Het licht van Gods woord hebben wij nodig om in een donkere
en gevaarlijke wereld, onze schreden langs een veilige weg te
richten. Zonder dit licht kunnen wij de goede weg niet vinden.
Jezus, het Woord van God (Johannes 1:14), is het
waarachtige licht, dat ieder mens verlicht (Johannes 1:9). Hij zei:
Ik ben het licht der wereld; wie Mij volgt, zal nimmer in de
duisternis wandelen, maar hij zal het licht des levens hebben
(Johannes 8:12).
Miljoenen wandelen in geestelijke duisternis.
Het is bedroevend dat de meeste mensen van dit levenslicht
geen gebruik maken. Zij zijn als mensen die s nachts met hun auto
vertrekken zonder de koplichten aan te steken.

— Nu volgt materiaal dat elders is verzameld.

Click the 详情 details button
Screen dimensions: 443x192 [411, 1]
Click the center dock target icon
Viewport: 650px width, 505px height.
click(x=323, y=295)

En wat van iemand die s nachts het bos ingaat, een lamp
meeneemt, maar zonder batterijen? Dit zijn mensen die een bijbel
hebben, maar er nooit in lezen. Welke waarde heeft een lamp
zonder olie of een zaklamp zonder batterijen?
Voor een lange wandeling, heeft men zelfs reservebatterijen
nodig!
Jezus vertelde het verhaal van tien maagden die s nachts met
hun lampen de bruidegom tegemoet gingen (Matteüs 25:1 t/m 13).

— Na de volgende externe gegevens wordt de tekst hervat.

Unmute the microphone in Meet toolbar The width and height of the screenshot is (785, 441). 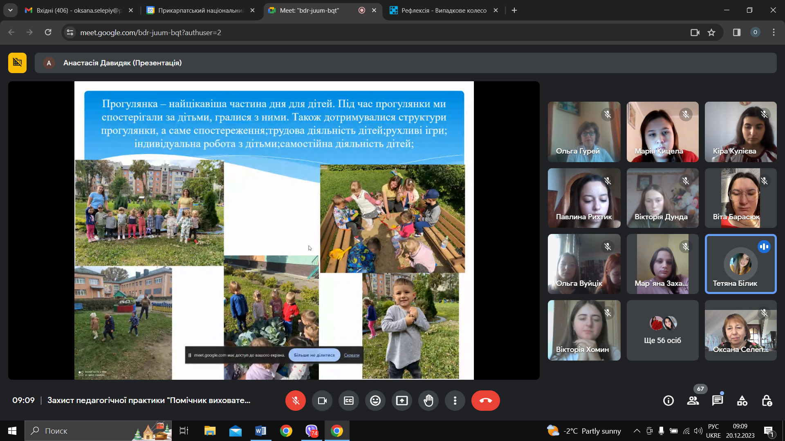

Vijf waren verstandig. Zij namen extra olie mee. Vijf waren dwaas.
In hun lampen was er wel olie, maar een reserve hadden ze niet.

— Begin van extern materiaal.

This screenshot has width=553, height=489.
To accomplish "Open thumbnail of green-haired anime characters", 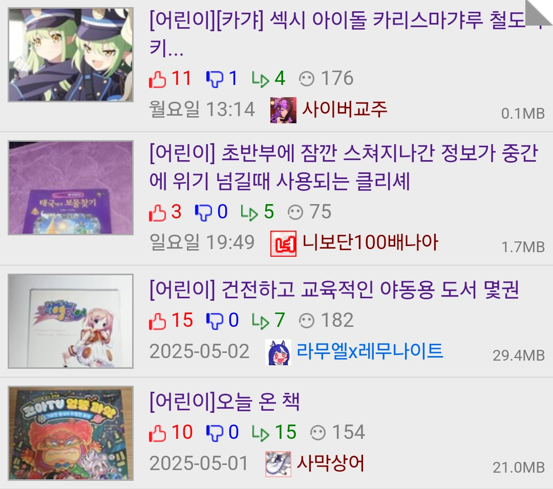I will coord(71,55).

Toen de bruidegom op komst was, begonnen hun lampen uit te
doven. Deze mensen halen wat licht uit Gods woord maar niet
genoeg.
Het licht des levens moet ons hart verlichten.
Het woord Gods moet rijkelijk in ons wonen (Kolossenzen
3:16).
Alvorens het woord in ons hart kan wonen, moet het in onze
geest door onze ogen en oren binnenkomen. Een gleuf bovenop ons
hoofd voor een bijbelgeheugenkaartje hebben wij niet. Om Gods
woord in ons hart te hebben, moeten wij naar het gepredikte woord
luisteren, bijbelstudies bijwonen en de Schrift lezen. Het menselijke
geheugen moet door herhaling ververst en versterkt worden.
Wij moeten weten wat in de bijbel staat, maar dat is niet
voldoende. Gods woord moeten wij ook verstaan. Zijn woord moet
de ogen van ons verstand verlichten (Efeziërs 1:17, 18).
In het licht moeten wij wandelen (1 Johannes 1:6, 7).
Deze geestelijke verlichting moet ons leven leiden: Het woord
van Christus wone rijkelijk in u, zodat gij in alle wijsheid elkander
leert en terechtwijst en met psalmen, lofzangen en geestelijke
liederen zingende, Gode dank brengt in uw harten. En al wat gij
doet met woord of werk, doet het alles in de naam des Heren Jezus,
God, de Vader, dankende door Hem! (Kolossenzen 3:16, 17).
Wanneer wij in het licht wandelen, doen wij alles in de naam
van de Heer wat onder Zijn gezag wil zeggen.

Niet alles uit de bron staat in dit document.